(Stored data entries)
——————

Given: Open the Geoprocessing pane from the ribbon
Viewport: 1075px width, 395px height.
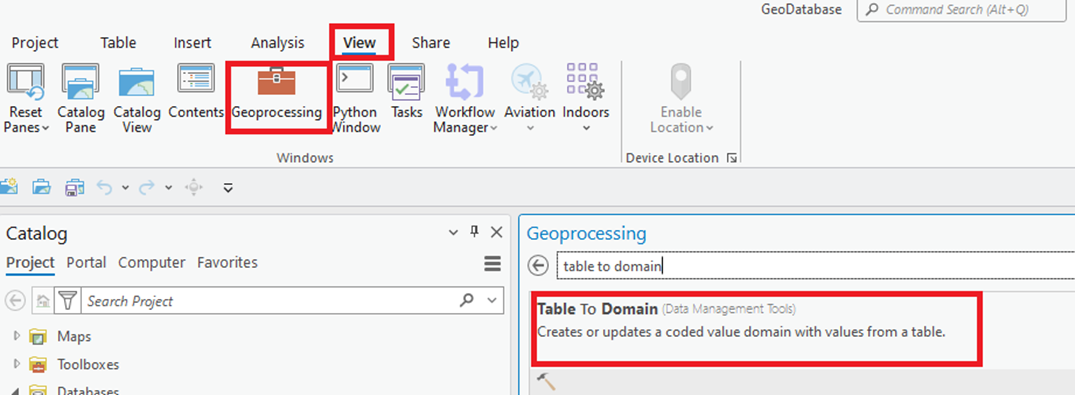Looking at the screenshot, I should point(276,95).
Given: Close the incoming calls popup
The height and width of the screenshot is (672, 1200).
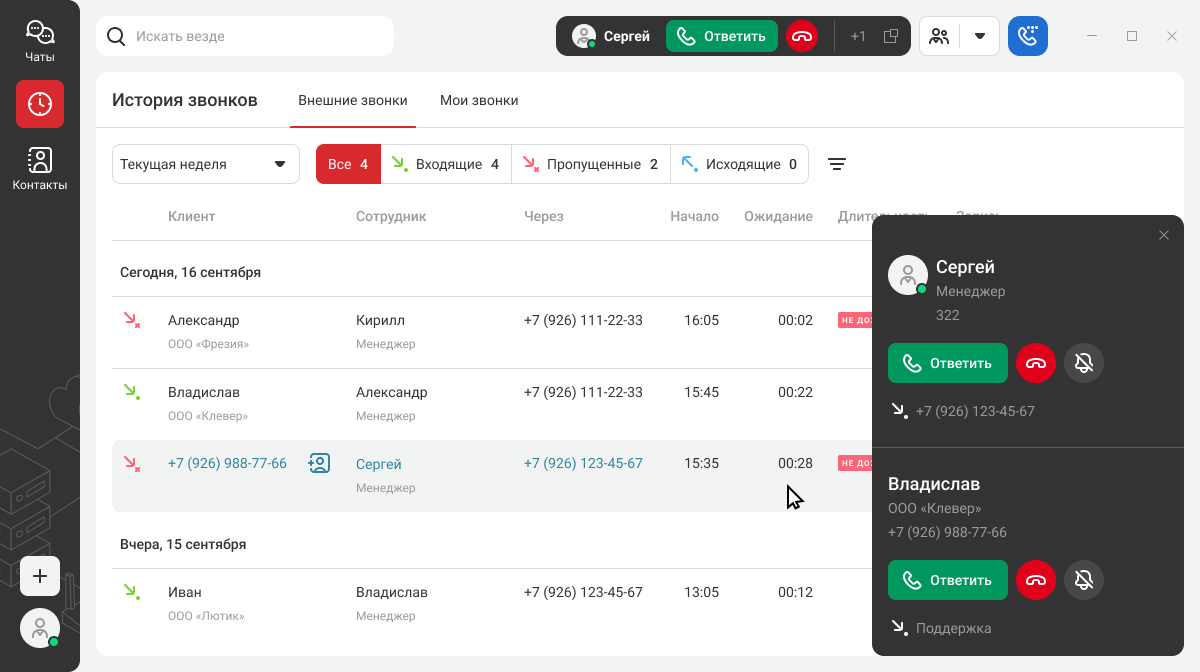Looking at the screenshot, I should (1164, 235).
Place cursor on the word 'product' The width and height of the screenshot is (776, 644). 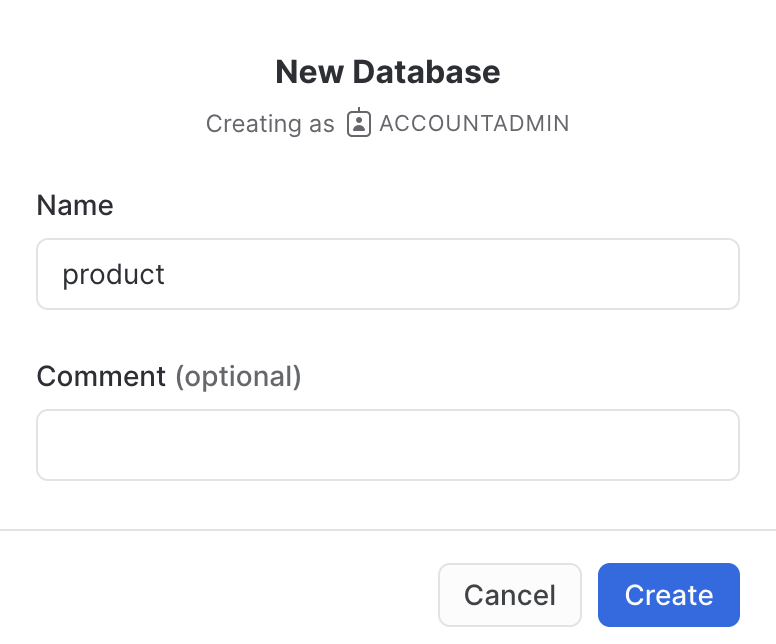(x=113, y=274)
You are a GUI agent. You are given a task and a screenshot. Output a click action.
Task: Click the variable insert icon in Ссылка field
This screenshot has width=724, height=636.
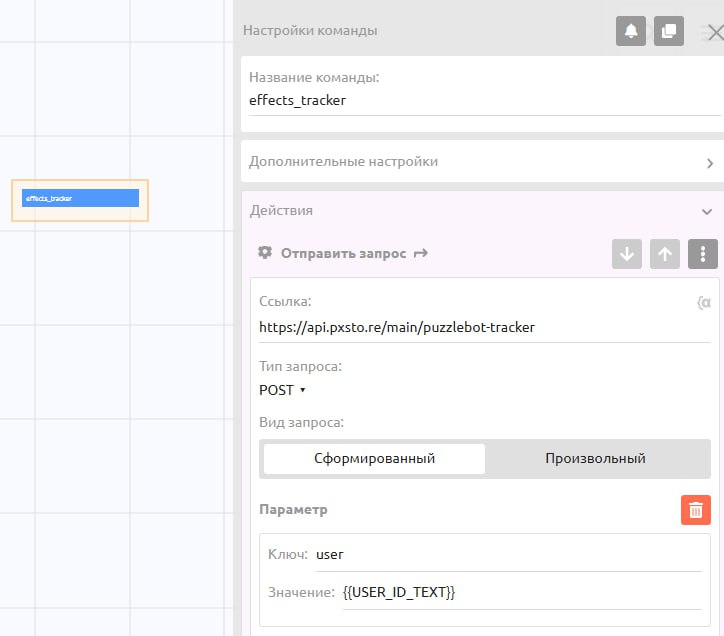[x=703, y=301]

——————

** Exercise details **
Quote, without alteration, the lines running from the line containing "You are a GUI" to the last line of the entries, and include no pictures.

** Result **
You are a GUI agent. You are given a task and a screenshot. Output a click action.
Task: Click the variable insert icon in Ссылка field
This screenshot has width=724, height=636.
[x=703, y=301]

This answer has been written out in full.